THE PROBLEM
Output the records exactly, every one of them.

[Records from a data collection]
········

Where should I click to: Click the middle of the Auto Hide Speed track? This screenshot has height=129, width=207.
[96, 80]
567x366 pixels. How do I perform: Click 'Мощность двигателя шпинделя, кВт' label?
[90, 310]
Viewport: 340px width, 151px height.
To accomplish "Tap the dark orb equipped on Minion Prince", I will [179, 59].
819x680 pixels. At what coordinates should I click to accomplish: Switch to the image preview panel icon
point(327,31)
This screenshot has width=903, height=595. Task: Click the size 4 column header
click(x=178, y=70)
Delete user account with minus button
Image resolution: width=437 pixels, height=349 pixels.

········

TASK RESPONSE
Where should I click to: Click the middle of the Auto Hide Speed track? This screenshot has height=129, width=207.
[96, 80]
567x366 pixels. How do I perform: Click 'Мощность двигателя шпинделя, кВт' label?
[90, 310]
Viewport: 340px width, 151px height.
To accomplish "Tap the dark orb equipped on Minion Prince", I will [179, 59].
819x680 pixels. At what coordinates should I click to accomplish: Switch to the image preview panel icon
point(327,31)
This screenshot has width=903, height=595. Task: Click the size 4 column header
click(x=178, y=70)
Delete user account with minus button
Image resolution: width=437 pixels, height=349 pixels.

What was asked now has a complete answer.